2021 Android smartphone

The Sony Xperia 1 III (Note: The model's Roman numeral suffix is read "Mark III" (mark three).) is an Android smartphone manufactured by Sony. Designed to be the new flagship of Sony's Xperia series, the phone was announced along with the compact flagship Xperia 5 III and the mid-range Xperia 10 III on April 14, 2021.

==Design==
The Xperia 1 III improves on the design used on its predecessor, the Xperia 1 II. It now features a matte frame and slightly smaller bezels all around.
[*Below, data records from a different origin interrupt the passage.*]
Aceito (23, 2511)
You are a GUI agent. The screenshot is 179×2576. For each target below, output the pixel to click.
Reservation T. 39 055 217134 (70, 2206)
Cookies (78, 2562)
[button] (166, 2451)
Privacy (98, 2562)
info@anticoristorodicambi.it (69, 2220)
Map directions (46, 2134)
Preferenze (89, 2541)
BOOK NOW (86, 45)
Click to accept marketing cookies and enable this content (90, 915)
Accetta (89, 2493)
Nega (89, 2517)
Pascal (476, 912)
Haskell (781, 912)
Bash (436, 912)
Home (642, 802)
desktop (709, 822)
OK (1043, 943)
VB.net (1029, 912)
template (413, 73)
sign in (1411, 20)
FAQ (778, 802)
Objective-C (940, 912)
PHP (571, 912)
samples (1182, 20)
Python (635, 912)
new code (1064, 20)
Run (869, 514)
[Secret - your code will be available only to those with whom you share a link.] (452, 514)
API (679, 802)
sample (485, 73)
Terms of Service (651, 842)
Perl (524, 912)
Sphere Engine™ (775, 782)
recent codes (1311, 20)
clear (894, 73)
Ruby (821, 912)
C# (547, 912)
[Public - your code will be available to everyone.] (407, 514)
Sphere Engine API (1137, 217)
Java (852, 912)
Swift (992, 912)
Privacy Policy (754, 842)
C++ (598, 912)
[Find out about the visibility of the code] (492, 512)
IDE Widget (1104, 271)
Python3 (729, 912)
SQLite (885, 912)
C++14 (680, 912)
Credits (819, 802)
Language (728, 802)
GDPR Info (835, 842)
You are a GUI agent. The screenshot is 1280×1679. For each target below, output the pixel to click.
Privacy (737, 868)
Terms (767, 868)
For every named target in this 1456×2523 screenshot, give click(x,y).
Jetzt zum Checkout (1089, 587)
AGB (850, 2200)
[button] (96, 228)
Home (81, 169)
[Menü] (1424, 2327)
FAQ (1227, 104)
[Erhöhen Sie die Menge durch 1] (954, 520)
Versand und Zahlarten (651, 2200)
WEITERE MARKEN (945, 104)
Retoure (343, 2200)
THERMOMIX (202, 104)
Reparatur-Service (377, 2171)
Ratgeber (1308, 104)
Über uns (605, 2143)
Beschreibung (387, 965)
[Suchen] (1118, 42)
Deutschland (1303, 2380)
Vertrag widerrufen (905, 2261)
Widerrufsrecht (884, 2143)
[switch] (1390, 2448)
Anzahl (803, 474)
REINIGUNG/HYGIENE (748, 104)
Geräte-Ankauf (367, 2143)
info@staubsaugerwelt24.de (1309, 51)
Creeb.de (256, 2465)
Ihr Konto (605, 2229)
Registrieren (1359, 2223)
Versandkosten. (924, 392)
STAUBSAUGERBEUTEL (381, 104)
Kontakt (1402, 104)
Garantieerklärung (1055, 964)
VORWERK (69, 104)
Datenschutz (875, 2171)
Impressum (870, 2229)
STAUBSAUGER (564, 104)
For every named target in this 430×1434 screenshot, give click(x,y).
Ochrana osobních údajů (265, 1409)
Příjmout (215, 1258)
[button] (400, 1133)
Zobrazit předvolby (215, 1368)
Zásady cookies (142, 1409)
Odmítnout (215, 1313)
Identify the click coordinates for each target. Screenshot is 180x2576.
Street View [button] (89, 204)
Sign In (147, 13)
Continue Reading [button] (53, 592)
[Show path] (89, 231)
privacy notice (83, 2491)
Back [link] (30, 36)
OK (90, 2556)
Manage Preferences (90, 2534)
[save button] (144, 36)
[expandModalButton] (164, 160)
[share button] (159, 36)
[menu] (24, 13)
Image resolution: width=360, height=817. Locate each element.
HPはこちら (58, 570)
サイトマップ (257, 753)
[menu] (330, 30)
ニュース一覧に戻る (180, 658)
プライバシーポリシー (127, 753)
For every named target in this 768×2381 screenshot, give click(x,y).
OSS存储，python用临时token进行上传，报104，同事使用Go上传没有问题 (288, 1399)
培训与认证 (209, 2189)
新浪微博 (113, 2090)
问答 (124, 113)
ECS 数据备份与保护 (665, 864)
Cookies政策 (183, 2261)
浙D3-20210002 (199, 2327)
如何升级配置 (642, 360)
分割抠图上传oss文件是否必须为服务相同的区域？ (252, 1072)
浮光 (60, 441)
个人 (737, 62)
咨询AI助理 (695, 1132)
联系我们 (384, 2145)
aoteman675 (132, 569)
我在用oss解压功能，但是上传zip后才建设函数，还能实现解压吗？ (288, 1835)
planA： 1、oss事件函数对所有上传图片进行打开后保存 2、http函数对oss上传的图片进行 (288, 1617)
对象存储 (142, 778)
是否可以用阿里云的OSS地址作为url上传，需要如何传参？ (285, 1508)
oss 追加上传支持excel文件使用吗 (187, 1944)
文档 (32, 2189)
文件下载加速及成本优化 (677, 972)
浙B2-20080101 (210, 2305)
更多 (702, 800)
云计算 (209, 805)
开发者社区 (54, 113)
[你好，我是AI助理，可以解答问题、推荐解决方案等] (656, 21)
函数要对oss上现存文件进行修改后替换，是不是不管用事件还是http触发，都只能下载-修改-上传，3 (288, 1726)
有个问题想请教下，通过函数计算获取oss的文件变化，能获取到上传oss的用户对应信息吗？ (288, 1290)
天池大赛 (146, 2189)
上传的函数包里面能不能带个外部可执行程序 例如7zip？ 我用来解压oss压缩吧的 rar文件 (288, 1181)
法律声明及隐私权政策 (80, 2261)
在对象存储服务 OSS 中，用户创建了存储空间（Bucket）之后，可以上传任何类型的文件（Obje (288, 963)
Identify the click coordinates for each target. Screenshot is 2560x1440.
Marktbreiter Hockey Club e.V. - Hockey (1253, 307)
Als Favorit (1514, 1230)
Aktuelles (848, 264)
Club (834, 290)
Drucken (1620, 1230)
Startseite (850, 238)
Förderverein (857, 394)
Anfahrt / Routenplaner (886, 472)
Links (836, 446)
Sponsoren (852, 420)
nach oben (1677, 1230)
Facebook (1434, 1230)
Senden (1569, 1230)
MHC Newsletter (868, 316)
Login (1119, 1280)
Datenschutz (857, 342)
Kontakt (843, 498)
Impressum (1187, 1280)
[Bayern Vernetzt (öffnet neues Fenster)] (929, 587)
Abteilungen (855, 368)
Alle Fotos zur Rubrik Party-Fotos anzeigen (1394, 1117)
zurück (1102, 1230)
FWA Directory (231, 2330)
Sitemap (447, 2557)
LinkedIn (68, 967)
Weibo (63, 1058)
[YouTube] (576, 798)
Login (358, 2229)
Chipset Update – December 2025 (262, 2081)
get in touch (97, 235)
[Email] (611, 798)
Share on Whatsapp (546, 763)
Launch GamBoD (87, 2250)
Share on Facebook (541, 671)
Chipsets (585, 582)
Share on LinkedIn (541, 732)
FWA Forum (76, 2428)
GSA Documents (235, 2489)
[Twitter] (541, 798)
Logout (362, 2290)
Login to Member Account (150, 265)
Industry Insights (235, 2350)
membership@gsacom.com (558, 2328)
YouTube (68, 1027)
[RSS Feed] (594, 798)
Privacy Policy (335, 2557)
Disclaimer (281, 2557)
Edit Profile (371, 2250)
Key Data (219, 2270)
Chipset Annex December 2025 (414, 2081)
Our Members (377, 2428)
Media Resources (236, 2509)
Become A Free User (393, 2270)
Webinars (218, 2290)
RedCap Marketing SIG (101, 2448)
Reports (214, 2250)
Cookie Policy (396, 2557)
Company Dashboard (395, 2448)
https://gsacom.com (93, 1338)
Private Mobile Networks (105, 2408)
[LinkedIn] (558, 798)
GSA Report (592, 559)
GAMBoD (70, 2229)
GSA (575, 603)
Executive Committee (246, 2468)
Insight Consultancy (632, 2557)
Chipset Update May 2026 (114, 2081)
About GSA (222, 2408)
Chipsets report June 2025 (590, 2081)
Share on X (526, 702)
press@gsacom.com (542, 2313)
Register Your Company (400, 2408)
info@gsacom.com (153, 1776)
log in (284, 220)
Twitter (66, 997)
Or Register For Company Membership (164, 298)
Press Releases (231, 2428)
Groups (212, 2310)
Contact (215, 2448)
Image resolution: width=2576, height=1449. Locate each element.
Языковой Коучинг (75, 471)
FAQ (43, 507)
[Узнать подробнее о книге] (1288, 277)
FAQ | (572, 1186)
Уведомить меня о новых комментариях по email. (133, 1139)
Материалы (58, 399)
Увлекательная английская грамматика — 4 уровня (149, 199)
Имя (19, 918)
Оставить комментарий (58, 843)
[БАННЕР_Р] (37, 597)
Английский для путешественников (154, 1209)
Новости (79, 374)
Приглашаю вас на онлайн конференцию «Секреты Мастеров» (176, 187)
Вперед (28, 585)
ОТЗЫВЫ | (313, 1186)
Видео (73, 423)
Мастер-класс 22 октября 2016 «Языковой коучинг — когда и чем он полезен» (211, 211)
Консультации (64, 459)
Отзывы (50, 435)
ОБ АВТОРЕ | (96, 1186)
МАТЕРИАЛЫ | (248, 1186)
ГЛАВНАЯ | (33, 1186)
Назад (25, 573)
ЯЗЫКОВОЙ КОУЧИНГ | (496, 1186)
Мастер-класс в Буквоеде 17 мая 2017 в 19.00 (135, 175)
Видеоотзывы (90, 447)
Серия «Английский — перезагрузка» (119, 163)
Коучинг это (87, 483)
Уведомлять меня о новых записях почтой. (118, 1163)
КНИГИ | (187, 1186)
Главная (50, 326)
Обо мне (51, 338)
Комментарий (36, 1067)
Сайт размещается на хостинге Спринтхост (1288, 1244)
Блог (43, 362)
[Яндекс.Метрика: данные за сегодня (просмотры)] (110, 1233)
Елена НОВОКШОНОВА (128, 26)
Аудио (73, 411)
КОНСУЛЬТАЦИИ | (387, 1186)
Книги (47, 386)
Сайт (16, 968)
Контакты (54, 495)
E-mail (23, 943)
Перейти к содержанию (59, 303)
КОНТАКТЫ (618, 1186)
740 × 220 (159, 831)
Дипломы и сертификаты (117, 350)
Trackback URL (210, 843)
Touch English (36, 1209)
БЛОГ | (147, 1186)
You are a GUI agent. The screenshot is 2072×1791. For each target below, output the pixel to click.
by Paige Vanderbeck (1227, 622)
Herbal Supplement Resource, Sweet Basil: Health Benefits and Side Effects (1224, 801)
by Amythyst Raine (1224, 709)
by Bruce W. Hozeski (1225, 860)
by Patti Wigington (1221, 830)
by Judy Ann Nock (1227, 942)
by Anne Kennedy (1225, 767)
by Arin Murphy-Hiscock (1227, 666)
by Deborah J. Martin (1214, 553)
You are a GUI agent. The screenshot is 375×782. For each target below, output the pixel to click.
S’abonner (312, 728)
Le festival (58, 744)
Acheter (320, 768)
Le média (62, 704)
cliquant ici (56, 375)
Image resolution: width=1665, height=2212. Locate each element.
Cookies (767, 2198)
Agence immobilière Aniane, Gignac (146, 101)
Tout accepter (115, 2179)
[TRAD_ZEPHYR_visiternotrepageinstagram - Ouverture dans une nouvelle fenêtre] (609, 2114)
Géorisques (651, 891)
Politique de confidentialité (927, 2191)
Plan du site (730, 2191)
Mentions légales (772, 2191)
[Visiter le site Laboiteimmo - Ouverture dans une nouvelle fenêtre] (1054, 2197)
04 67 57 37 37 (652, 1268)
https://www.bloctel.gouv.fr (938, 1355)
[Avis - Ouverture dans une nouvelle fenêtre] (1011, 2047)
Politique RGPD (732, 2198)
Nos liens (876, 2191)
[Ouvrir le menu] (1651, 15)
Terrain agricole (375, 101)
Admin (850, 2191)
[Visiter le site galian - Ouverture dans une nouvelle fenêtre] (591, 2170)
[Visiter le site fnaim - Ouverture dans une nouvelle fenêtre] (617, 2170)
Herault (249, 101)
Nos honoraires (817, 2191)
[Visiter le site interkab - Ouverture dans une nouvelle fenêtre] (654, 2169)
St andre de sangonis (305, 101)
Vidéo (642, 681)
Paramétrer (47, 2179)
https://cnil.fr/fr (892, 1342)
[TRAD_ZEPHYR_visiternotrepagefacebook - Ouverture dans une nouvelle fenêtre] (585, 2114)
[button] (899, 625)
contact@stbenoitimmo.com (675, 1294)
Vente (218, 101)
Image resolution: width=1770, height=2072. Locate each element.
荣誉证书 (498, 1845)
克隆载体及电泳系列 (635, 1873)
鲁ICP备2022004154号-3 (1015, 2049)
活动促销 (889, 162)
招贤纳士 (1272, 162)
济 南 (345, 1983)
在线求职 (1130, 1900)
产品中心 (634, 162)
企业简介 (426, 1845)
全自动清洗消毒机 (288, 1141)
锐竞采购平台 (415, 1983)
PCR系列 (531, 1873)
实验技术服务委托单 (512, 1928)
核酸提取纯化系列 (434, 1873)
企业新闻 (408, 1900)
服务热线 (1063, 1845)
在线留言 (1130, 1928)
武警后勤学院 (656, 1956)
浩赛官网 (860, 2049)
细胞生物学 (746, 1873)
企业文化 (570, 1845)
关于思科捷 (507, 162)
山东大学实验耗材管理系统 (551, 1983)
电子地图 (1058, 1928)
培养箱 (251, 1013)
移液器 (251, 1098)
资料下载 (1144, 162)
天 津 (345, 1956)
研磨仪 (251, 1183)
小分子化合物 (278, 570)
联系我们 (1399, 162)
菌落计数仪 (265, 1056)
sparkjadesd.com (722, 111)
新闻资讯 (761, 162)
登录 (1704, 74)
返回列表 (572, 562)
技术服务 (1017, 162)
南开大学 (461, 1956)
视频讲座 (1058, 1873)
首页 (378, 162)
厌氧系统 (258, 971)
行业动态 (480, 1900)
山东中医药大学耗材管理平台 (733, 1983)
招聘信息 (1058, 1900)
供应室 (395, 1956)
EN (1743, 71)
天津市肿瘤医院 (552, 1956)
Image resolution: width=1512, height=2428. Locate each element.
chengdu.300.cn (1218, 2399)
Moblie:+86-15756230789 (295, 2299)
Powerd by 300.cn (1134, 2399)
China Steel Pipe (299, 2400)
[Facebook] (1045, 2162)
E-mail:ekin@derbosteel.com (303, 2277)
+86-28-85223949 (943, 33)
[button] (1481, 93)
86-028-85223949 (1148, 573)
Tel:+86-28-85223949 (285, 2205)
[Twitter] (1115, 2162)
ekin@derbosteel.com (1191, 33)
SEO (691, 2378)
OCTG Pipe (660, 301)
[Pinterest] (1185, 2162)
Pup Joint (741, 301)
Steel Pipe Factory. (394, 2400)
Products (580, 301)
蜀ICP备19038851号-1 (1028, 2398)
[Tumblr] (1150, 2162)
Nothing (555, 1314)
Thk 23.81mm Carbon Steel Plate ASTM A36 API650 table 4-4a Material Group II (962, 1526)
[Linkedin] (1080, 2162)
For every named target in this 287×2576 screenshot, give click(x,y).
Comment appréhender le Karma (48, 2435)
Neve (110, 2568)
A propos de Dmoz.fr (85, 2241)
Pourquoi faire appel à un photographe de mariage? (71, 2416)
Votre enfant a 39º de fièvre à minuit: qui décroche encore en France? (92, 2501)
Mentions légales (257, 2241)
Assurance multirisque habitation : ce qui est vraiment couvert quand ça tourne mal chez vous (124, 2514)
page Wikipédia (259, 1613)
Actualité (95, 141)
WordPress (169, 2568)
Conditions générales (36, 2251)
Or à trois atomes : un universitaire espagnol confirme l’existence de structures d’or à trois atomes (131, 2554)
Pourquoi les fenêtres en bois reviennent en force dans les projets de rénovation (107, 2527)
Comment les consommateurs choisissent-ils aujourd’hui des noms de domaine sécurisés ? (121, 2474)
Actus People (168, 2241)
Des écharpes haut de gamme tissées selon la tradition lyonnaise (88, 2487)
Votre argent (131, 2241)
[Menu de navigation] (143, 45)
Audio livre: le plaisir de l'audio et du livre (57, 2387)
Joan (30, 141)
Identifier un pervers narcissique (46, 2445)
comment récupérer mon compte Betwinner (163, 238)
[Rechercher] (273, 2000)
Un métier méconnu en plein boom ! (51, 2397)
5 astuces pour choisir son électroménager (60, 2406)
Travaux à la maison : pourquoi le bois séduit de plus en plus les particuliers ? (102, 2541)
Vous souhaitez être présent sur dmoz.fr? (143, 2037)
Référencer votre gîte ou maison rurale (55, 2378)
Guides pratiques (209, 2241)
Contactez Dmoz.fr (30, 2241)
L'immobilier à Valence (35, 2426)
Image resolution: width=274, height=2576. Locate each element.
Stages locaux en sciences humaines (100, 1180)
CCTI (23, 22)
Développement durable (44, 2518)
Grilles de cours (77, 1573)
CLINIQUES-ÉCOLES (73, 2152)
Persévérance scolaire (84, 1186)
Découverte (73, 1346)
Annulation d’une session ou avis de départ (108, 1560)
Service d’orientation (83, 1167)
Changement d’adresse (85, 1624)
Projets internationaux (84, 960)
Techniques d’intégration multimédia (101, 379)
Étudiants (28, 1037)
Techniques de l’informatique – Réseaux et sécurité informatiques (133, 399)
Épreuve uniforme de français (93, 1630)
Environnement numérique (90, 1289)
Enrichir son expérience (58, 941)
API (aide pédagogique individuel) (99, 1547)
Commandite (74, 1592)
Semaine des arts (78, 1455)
The phone has Corning Gorilla Glass Victus protection on the front and Corning Gorilla Glass 6 on the back with a frosted glass finish, as well as IP65 and IP68 certifications for water resistance. The build has a pair of symmetrical bezels on the top and the bottom, where the front-facing dual stereo speakers and the front camera are placed. The left side of the phone contains the SIM card tray and microSD card slot, while the right side contains a fingerprint reader embedded into the power button, a volume rocker, a customisable shortcut button, and a shutter button with an embossed finish. The rear cameras are arranged in a vertical strip like its predecessor. The phone will be available in three colors: Frosted Black, Frosted Gray, and Frosted Purple.

==Specifications==
===Hardware===
The Xperia 1 III has a Qualcomm Snapdragon 888 SoC and an Adreno 660 GPU, accompanied by 12 GB of RAM, 256 GB storage space (which can be expanded up to 1 TB via the microSD card slot), and single/dual-hybrid nano-SIM card slot depending on region. The phone features a 21:9, world's first CinemaWide 4K HDR 10-bit 120Hz OLED display in a smartphone. The touch sampling rate is 240 Hz. The phone has a 4500 mAh battery, and supports 30W Fast Charging alongside Qi wireless charging with reverse wireless charging support. The phone has front-facing dual stereo speakers with support for 360 Reality Audio, which Sony claims is now 40% louder than the predecessor. There is also a 3.5 mm audio jack up top, just like its predecessor.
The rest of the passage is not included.